### Document section
──────────
Ms A Gela (ANC) appreciated that BBC supported NHI in the country. She noted that BBC had pointed out that the drafters of the Bill did not appear to have taken account of the Constitutional implications of the NHI scheme, specifically the procurement of medicine. She suggested that clause 28(7) be considered. Clause 28(7) stated that the provisions of the clause would be subject to public procurement laws and policies of South Africa that gave effect to the provision of Section 217 of the Constitution, including the Preferential Procurement Policy Framework Act 5 of 2000. She asked for clarity about what BBC thought had been left out of that. Did BBC think that the preferential procurement principle should be specified in the Bill or could be included in the regulations? Did BBC prefer price control mechanisms per molecule type E, whether it was generic or an originator product for medicine pricing, or a negotiated lowest price per product being sold by manufacturers? Price control was currently not enforced in South Africa; manufacturers set their own prices per SEP for the tender process.

BBC was requesting that a lot of additional information be included in the Act, including process issues. Was it BBC’s view that the Bill as enabling legislation should contain all of those, or would BBC support the inclusion of these issues in regulations? Was BBC aware that ministers drafted regulations that then went through public participation processes? Parliament was not the normal arm of governance nor the drafters of regulations. Was BBC comfortable with the progressive introduction of NHI in line with Section 27 of the Constitution? Could BBC provide clarity about the statement that NHI would leave certain sectors worse off than they were currently? The majority of the population were currently left worse off, NHI was meant to redress this. BBC appeared to be of the view that legislation was designed to exclude certain stakeholders from operating in the pharmaceutical supply chain. Could BBC identify the clauses in the Bill that did this?

Ms H Ismail (DA) asked in what ways BBC viewed the NHI benefitting and supporting Black private and public healthcare professionals. In slide 7, it was mentioned that there was a need for interdependence between the public and private sectors. She asked that BBC clarify what was meant by ‘interdependence’ in this context. Would BBC prefer a parallel system, if so, why? What were the flaws of the current proposed structures of the NHI? What methods should be put in place to prevent corruption and irregularities in procurement processes? Massive corruption had been seen with COVID-19 and Personal Protective Equipment (PPE) procurement. What solutions could BBC propose to balance prioritization of Black owned companies and prevent and mitigate the potential for such a policy to take advantage of the system? BBC sought to promote and address injustices of the past by advocating for transformation and the promotion of BBBEE within the Act, at the same time BBC highlighted the need to ensure tender processes following the principles of fairness, competition, cost-effectiveness and value for money. As much as this was a noble cause, it was known that government abused BBBEE policies giving tenders to the politically connected Black elite, excluding price competition involved in tender deliveries. What solutions could BBC propose to ensure good transformation policies in the procurement processes of the NHI that would benefit small Black owned businesses.
──────────
### Provided information
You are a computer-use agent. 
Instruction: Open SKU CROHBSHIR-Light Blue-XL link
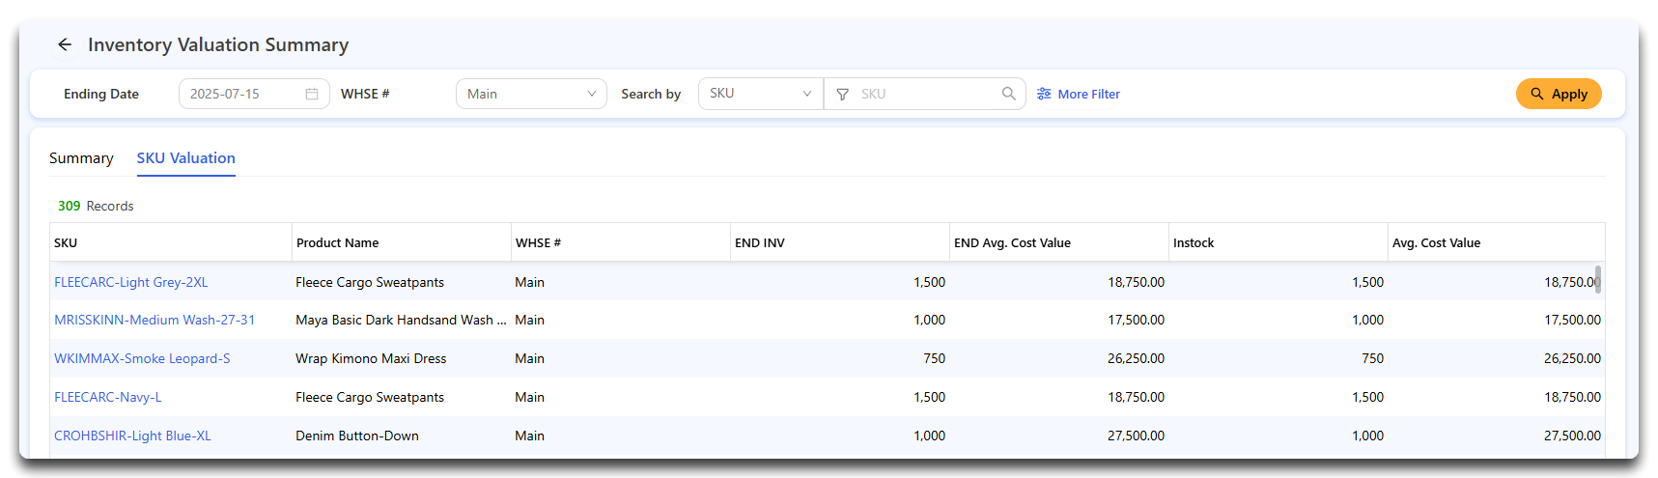pyautogui.click(x=132, y=436)
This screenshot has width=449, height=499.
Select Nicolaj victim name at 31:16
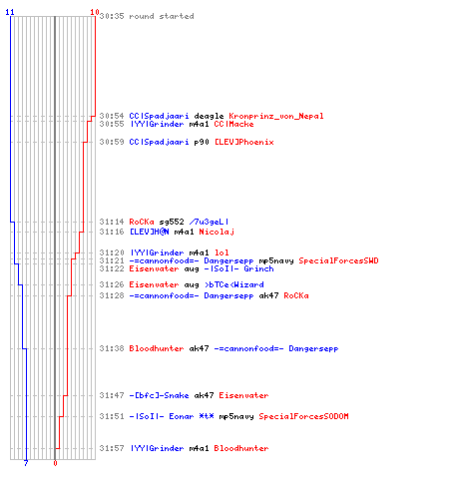click(217, 232)
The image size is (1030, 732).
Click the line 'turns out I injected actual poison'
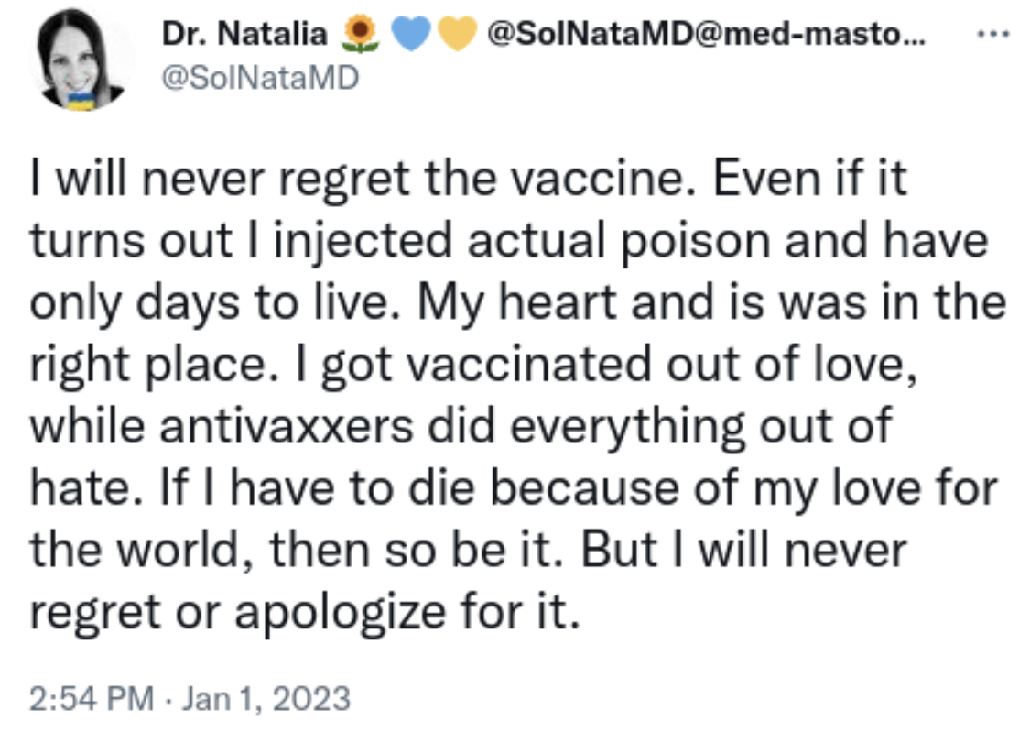pyautogui.click(x=509, y=242)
──────────
### Your assignment
Answer these questions on the NHI Bill discussion:
(a) Which clause of the Bill did Ms Gela suggest be considered?
(b) In line with which section of the Constitution did Ms Gela ask whether BBC was comfortable with introducing NHI progressively?
(c) Which slide did Ms Ismail cite as mentioning a need for interdependence between the public and private sectors?
Answer using only the text.

### Final answer
(a) Clause 28(7)
(b) Section 27
(c) Slide 7